Por outro lado, sustentou Muñoz, o Ministério Público afirma que não pode fazer nada se não há investigação eficiente por parte da polícia.

“A responsabilidade final é do Ministério Público”, afirma Muñoz. “Não adianta dizer que não faz nada porque a investigação é ruim, é preciso cobrar então uma investigação melhor, ou investigar por conta própria. O MP tem meios de fazer isso. A verdade é que há uma falta de interesse.”

O pesquisador citou nominalmente o procurador-geral Marfan Vieira Martins, que se disse totalmente ciente da situação. “Ou seja, o MP dormiu e precisa acordar; não adianta ter consciência do que está acontecendo e não fazer nada.”

Protesto em Copacabana em 2005 lembra policiais mortos durante o serviço no Rio de Janeiro
Protesto em Copacabana em 2005 lembra policiais mortos durante o serviço no Rio de JaneiroFoto: Reuters/S. Moraes

Maioria das vítimas é negra

Em nota, o Ministério Públicoinformou que o número de denúncias apresentadas vem aumentando consistentemente: de apenas sete em 2010, foram 96 no ano passado. Além disso, informou, em dezembro de 2015 foi criado o Grupo de Atuação Especializada em Segurança Pública (Gaesp), cuja função é apoiar o controle externo da atuação policial e do sistema prisional.

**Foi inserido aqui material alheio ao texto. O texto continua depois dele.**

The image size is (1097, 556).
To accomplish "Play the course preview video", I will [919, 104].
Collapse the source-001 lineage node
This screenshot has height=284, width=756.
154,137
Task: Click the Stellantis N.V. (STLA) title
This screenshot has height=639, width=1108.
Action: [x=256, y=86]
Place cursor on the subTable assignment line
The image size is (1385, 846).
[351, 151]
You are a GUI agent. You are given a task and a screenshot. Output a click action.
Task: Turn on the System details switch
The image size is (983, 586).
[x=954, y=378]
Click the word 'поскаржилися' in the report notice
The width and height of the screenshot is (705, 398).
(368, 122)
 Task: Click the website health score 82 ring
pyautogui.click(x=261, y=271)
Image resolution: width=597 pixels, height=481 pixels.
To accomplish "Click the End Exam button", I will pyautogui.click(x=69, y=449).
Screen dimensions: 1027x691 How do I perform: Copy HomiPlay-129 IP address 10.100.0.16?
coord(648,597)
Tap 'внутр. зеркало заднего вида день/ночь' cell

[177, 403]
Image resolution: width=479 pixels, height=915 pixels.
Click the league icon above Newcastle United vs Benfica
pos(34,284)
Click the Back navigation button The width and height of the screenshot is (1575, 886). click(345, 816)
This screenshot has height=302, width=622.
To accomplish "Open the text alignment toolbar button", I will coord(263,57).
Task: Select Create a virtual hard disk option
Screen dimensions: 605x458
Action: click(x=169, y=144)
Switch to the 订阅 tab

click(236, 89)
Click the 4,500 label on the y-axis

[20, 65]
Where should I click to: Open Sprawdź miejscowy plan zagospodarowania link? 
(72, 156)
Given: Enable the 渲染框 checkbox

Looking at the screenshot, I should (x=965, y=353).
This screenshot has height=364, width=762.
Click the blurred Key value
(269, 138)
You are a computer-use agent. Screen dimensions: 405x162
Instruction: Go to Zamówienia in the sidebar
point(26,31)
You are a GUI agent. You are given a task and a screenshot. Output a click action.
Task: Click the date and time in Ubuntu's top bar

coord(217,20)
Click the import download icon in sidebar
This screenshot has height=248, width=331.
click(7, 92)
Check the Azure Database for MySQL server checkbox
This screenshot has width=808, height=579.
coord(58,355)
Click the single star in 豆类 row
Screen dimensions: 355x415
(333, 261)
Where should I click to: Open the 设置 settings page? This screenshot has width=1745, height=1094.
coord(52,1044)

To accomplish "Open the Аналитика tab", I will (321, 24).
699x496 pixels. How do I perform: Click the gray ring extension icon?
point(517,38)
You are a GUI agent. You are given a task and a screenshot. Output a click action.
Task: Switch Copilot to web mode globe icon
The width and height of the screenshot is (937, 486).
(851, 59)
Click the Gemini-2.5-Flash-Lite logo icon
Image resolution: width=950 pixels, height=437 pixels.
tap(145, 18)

A impunidade policial, segundo a HRW, teria sido um dos principais fatores por trás do sucateamento das Unidades de Polícia Pacificadora (UPP) – cuja principal premissa é justamente a confiança da comunidade nos policiais. Num primeiro momento, de 2008 a 2013, o número de mortes por policiais nas comunidades caiu de 1.300 para 400. Mas já voltou a subir.

“Para nós, isso não foi uma surpresa”, afirma Muñoz. “A impunidade mina a confiança da comunidade."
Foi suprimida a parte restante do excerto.